In 1926, historian Carter G. Woodson announced that the second week of February would be dedicated to learning and reflecting upon the black community and its history. In 1976, Black History Week was lengthened to a whole month by President Gerald R Ford. Why do we celebrate Black History for a whole month? And how do teachers respond?
Celebrating those who have made significant contributions to our country and who have achieved greatness despite looming setbacks is vital to remind students of the progress that has been made and that still needs to be made. This month makes us more knowledgeable and grateful of activist efforts — it serves as a platform for greater change in the current generation beyond the classroom.
It is evident that racial stigmas continue to exist in our country. The only way to overcome these racial barriers is to reflect on our past by confronting the bare truths head-on and avoiding the same mistakes that led America through oppressive laws, segregation, and other forms of public discrimination. By learning from the wrongdoings of our ancestors, we become more inclusive and enlightened by the harsh realities that bond us.
In schools, it is increasingly important to instill the truth in children and to learn about the history that makes up this evolving nation. Black History Month should promote an understanding and cause children to be more accepting and tolerant of one another. We should praise the struggles and sacrifices that came before us and the progress that has been made. But the need for change is not over. Children need to learn that there is still more work to be done regarding the inclusiveness and receptiveness of all races.
For this reason, it is imperative that today’s teachers embrace Black History Month. We need to realize that the only way to fight political and societal injustices is by educating and teaching children. Learning about important figures, such as Katherine Johnson, Maya Angelou, Frederick Douglass, Nelson Mandela, The Tuskegee Airmen, Stokely Carmichael, George Washington Carver, Garrett Morgan, Martin Luther King Jr., and countless others can teach students about episodes of triumph in the face of ignorance. Through this newfound knowledge, students can learn that they themselves can be the change this society needs and the activists that people look up to.
In addition, teachers can inform their students about the Harlem Renaissance, which was an an influential movement that greatly expanded the intellectual, social, and artistic world of black and American culture. The artistic surge lasted throughout the 1920s, when African Americans battled for their own rights by changing and reconstructing the American lifestyle. The Harlem Renaissance manifested itself through various artwork, music, literature, and theater. By learning about this specific juncture in history, students can celebrate the large impact that these individuals had on current American culture and intellectual thought.

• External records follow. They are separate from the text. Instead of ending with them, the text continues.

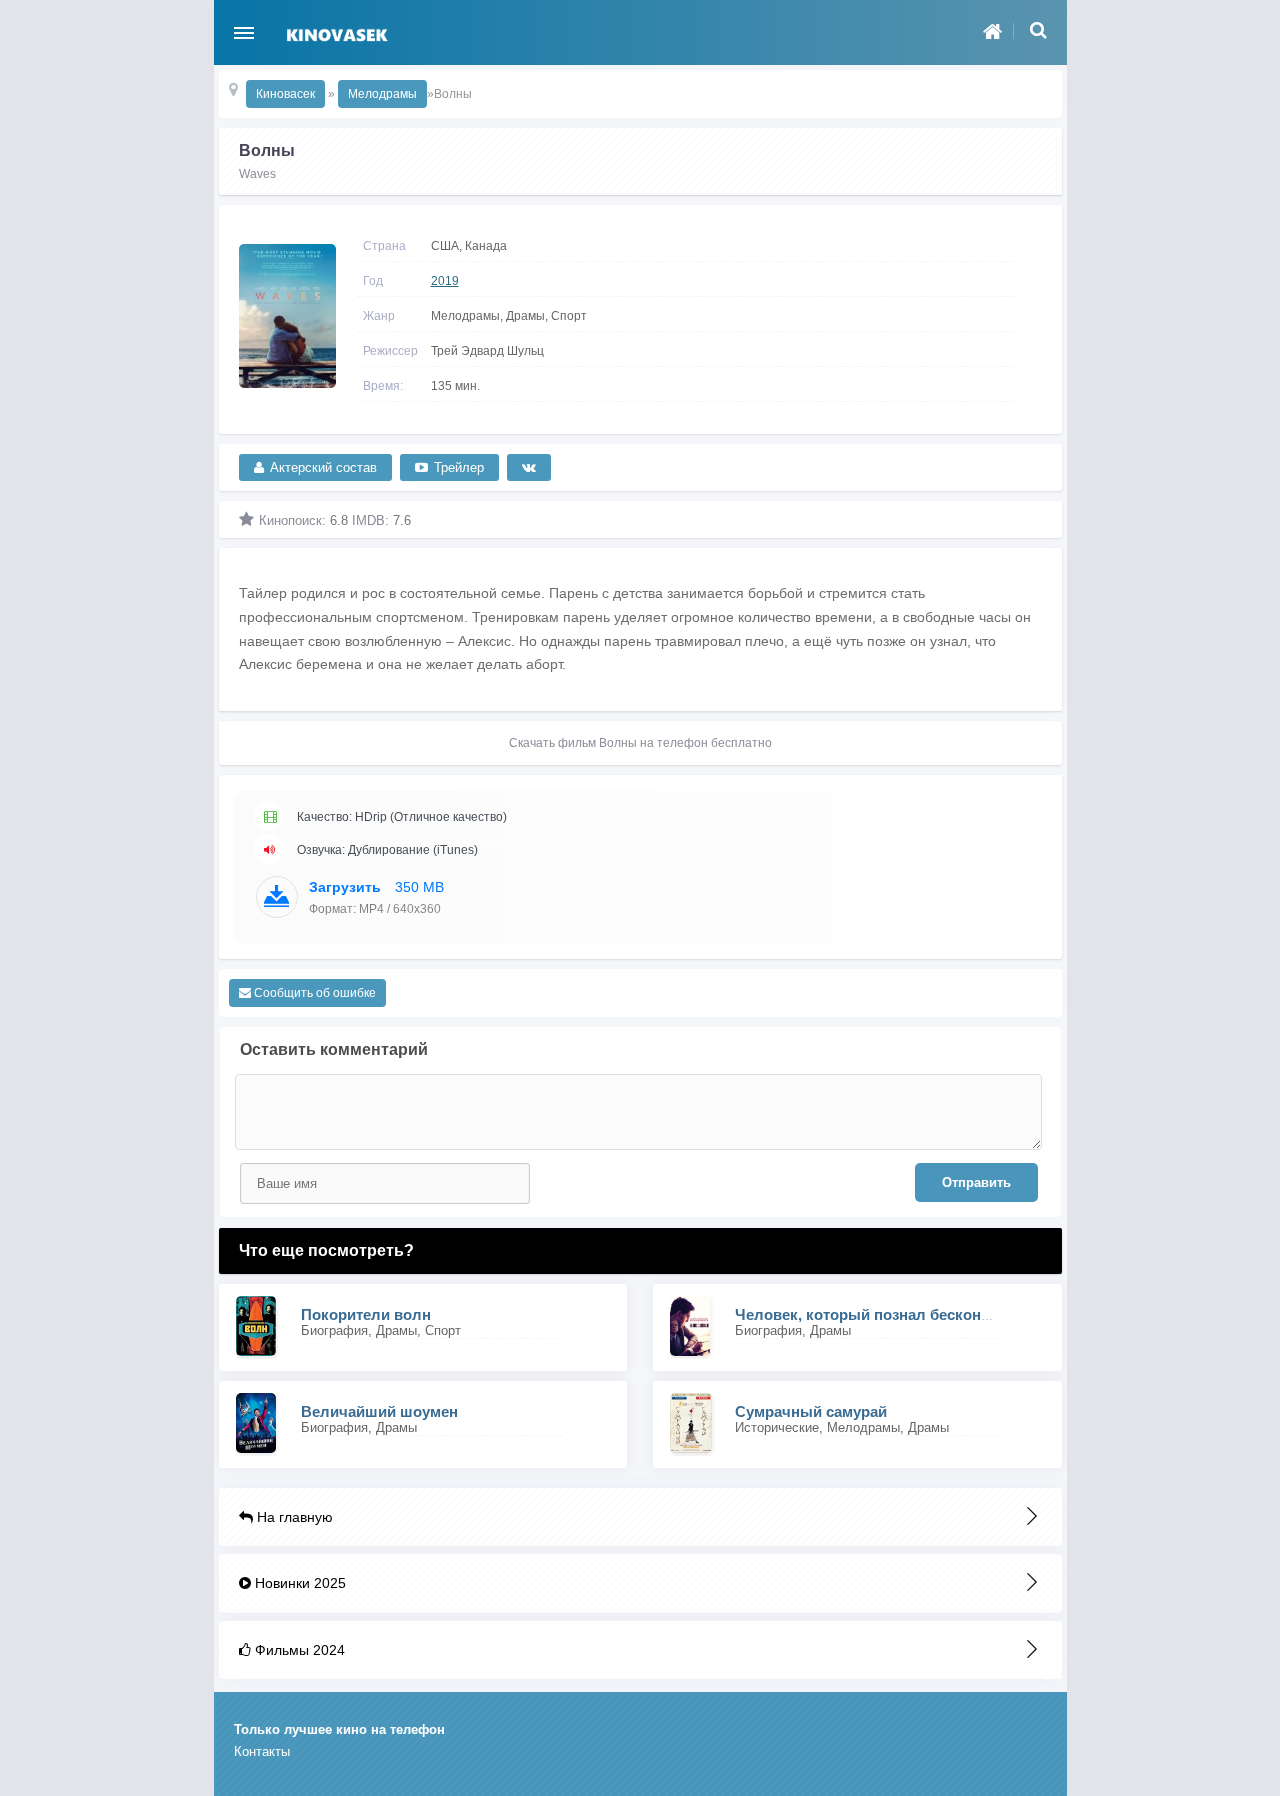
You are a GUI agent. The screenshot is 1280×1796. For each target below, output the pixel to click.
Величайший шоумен (379, 1411)
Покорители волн (366, 1314)
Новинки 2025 (298, 1583)
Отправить (976, 1182)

Within RHS, significant efforts have been made to extend the knowledge of Black History to students. US History I teacher Mrs. Saladino notes that teachers are given notices and flyers during the month of February to relay to their students. She speaks about how important it is “to recognize black history throughout the year” and that “it shouldn’t just be confined to one month.” Additionally, Mrs. Saladino describes how she and other teachers make it their mission to teach and make connections between American slavery and present-day racial injustice: “For me, and many other American history teachers, we make black history a theme for our courses. In US I, we look at slavery, in pretty much every single unit. We make sure to come back to slavery in order to make those bigger connections; we can’t study American history or understand present-day American society without looking at this country’s history of slavery and race relations.”
Although awareness is present, she notes that it is sometimes difficult getting the point across when RHS moves at such a fast pace. Mrs. Saladino states, “It’s easy for things to get lost along the way, everyone is busy, students, teachers, administrators; there’s always so much going on in this community. You need to have people who are invested, people who will go out of their way to make learning about black history a priority.” If the efforts are not made to educate students about Black History, the chance to absorb those stories will not be obtained and progress will cease to exist in society.
Today, it is becoming increasingly important to encourage our youth to try and fight the racial inequalities still present in our culture. Mrs. Saladino considers our present social climate and the importance of solving it through education: “There’s so much division; there’s so much conflict; American society struggles with racial and wealth inequality. If we don’t take the time to learn about the past, we’re never going to understand why we have the problems we have today or how we should going about trying to fix them.”